Justiça condena gari que xingou, abaixou as calças e chutou carro em MG

Justiça condena gari que xingou, abaixou as calças e chutou carro em MG

A Oitava Turma do TRT-MG (Tribunal Regional do Trabalho de Minas Gerais) confirmou a demissão por justa causa de um coletor de lixo urbano em Itaúna, na região Centro-Oeste do estado.

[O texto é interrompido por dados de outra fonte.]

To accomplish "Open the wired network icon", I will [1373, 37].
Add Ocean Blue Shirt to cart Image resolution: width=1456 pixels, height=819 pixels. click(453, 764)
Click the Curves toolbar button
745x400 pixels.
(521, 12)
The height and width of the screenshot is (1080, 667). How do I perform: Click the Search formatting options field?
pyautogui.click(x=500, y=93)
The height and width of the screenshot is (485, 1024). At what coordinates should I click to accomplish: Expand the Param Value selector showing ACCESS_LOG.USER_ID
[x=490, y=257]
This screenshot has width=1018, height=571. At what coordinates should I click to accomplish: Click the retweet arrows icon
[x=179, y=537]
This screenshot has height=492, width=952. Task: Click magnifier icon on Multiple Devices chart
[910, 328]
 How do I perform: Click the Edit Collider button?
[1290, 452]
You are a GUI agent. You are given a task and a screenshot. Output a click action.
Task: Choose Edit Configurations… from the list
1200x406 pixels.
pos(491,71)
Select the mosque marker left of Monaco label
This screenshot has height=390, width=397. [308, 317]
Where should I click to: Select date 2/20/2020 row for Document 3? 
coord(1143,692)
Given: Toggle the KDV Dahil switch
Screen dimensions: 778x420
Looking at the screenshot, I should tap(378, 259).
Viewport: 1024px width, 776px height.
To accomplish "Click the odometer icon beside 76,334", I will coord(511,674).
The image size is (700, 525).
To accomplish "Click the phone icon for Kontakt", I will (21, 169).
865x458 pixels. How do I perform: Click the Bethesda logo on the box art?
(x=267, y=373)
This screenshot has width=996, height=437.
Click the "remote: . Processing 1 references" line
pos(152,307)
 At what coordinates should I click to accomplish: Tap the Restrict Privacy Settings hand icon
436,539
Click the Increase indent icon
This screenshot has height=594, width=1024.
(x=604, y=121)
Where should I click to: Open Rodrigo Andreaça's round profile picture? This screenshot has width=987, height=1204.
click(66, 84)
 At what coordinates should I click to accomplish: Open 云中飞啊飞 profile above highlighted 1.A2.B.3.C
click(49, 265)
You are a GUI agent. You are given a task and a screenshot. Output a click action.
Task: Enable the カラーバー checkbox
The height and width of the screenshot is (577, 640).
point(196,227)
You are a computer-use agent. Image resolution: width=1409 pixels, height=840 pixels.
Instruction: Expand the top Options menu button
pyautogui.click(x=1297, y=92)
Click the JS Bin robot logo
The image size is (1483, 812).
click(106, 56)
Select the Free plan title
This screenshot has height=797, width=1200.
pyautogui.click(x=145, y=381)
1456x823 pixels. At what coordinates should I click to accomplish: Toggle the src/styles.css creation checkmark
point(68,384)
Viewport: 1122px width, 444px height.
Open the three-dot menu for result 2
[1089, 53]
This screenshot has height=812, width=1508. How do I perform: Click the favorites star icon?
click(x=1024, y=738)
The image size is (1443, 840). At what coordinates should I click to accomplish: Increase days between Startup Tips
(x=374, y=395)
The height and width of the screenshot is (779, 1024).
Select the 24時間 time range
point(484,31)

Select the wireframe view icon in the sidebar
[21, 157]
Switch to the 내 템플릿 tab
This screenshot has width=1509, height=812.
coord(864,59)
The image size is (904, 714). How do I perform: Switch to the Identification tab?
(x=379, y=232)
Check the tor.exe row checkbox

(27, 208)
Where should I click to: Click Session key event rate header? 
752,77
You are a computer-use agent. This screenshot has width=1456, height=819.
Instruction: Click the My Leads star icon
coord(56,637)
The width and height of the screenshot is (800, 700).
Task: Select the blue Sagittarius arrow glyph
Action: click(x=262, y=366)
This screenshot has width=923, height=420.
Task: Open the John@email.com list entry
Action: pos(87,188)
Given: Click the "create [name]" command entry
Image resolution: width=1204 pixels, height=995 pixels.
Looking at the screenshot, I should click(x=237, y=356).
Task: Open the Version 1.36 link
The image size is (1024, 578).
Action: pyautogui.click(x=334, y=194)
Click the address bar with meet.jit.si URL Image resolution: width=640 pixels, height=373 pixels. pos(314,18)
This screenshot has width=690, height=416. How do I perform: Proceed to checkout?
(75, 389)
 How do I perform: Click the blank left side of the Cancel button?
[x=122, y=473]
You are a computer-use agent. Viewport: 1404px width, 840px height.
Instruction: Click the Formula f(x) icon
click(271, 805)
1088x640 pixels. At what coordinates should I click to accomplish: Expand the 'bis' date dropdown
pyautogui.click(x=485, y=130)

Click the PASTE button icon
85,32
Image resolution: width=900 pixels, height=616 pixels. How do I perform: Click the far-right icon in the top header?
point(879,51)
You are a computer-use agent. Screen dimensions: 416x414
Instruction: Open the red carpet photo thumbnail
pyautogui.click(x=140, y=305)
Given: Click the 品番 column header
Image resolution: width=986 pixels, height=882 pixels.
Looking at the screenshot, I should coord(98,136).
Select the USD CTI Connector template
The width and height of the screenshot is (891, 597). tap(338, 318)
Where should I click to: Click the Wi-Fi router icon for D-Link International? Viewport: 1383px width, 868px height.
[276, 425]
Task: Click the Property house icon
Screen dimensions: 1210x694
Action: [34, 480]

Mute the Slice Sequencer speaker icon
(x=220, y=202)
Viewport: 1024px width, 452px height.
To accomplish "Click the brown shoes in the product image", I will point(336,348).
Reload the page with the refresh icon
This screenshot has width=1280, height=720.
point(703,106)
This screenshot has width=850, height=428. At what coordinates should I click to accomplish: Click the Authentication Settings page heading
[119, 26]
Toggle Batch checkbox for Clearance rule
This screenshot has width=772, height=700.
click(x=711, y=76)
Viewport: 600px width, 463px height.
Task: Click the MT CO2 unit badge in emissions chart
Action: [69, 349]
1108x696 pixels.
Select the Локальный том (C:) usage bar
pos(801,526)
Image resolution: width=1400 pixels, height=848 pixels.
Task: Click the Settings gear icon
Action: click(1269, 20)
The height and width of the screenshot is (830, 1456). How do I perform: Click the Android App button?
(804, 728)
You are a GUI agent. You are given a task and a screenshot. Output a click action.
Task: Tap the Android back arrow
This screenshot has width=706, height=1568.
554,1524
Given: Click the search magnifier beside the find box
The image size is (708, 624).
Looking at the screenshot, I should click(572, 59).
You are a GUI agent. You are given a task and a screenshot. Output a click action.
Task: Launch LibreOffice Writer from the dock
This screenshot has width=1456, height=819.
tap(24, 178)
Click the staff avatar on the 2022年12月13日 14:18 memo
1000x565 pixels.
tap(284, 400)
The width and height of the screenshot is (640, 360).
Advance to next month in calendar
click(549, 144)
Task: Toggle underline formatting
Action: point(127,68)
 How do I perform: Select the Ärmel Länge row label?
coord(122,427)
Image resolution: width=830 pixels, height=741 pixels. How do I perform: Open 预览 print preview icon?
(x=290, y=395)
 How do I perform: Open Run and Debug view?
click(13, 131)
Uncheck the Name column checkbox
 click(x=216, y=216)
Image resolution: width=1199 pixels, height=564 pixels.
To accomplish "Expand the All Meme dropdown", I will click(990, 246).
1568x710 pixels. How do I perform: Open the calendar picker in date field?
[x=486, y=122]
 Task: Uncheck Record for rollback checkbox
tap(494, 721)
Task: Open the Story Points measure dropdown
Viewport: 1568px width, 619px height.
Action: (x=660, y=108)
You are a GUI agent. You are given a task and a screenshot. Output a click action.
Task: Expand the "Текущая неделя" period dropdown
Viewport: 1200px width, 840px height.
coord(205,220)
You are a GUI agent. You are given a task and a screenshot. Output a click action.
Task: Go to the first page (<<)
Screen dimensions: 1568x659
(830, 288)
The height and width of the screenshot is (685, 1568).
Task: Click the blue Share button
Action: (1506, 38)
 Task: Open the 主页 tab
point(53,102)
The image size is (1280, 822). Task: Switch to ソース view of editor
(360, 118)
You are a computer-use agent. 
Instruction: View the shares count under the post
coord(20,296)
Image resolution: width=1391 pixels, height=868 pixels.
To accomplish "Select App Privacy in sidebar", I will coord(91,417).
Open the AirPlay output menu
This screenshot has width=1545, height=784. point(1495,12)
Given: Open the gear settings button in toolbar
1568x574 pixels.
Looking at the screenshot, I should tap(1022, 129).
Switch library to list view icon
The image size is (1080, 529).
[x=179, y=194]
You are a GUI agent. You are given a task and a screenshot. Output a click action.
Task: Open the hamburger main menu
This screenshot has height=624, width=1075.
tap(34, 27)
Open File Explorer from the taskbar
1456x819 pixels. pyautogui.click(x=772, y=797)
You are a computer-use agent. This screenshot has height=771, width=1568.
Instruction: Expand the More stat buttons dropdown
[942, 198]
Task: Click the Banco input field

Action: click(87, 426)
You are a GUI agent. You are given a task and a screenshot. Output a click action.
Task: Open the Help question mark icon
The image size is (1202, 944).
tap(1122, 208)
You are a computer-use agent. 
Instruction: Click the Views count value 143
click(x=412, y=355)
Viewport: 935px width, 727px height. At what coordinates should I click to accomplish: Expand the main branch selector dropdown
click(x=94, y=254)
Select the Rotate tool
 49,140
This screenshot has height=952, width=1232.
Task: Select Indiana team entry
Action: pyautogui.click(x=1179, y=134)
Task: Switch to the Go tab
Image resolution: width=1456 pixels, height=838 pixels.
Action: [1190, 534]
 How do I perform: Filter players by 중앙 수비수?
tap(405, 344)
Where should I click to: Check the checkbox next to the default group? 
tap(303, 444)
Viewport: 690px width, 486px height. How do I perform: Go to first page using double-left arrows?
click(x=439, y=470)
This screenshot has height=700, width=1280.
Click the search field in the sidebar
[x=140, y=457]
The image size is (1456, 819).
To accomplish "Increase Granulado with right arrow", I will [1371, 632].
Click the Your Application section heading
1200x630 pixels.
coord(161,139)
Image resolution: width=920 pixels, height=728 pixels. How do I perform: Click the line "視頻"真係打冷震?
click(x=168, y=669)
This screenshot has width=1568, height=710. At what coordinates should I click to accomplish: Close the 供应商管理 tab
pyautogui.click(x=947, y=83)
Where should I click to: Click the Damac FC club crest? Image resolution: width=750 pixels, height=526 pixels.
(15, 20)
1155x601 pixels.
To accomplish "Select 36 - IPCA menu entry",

O trabalhador foi punido após uma série de atos de má conduta, que incluíram a exibição de órgãos genitais na sede da empresa, ameaças e danos ao patrimônio da empregadora.

O conflito teve início após o período de Ano Novo de 2023/2024, quando o funcionário faltou ao serviço por cinco dias consecutivos sem apresentar justificativa ou atestado médico.

Ao retornar ao posto de trabalho, o homem alegou ser portador de uma doença ocupacional e solicitou que a empresa o dispensasse das atividades.

A empregadora relatou no processo que encaminhou o profissional a um dermatologista para avaliação da suposta patologia, mas o funcionário não compareceu à consulta.

Diante da insistência do trabalhador pela rescisão do contrato, a defesa da empresa orientou que, caso não desejasse mais prestar serviços, ele deveria formalizar o pedido de demissão.

Dinâmica do incidente

No dia 14 de fevereiro de 2024, o gari compareceu à sede da empresa exaltado e exigiu novamente sua dispensa.

Após receber uma nova negativa do gerente operacional, o homem abaixou as calças, mostrando as nádegas e órgãos genitais na presença do gestor e de outra funcionária.

Ao sair da sala, o coletor proferiu ameaças e desferiu um chute contra um veículo da empresa, resultando em um amassado no para-lama.

A empresa apresentou como provas o boletim de ocorrência, depoimentos de testemunhas e vídeos que registraram o ataque ao automóvel e o início do ato de baixar as vestimentas no escritório.

Decisão judicial

O juiz manteve a sentença de primeira instância da Vara do Trabalho de Itaúna. O magistrado concluiu que a empresa comprovou os requisitos legais para a falta grave, respeitando os princípios da proporcionalidade e da imediatidade na aplicação da punição.

Para o tribunal, a gravidade dos atos tornou insustentável a manutenção do vínculo de emprego.

A decision foi definitiva e o processo já se encontra arquivado, sem interposição de recurso ao TST (Tribunal Superior do Trabalho).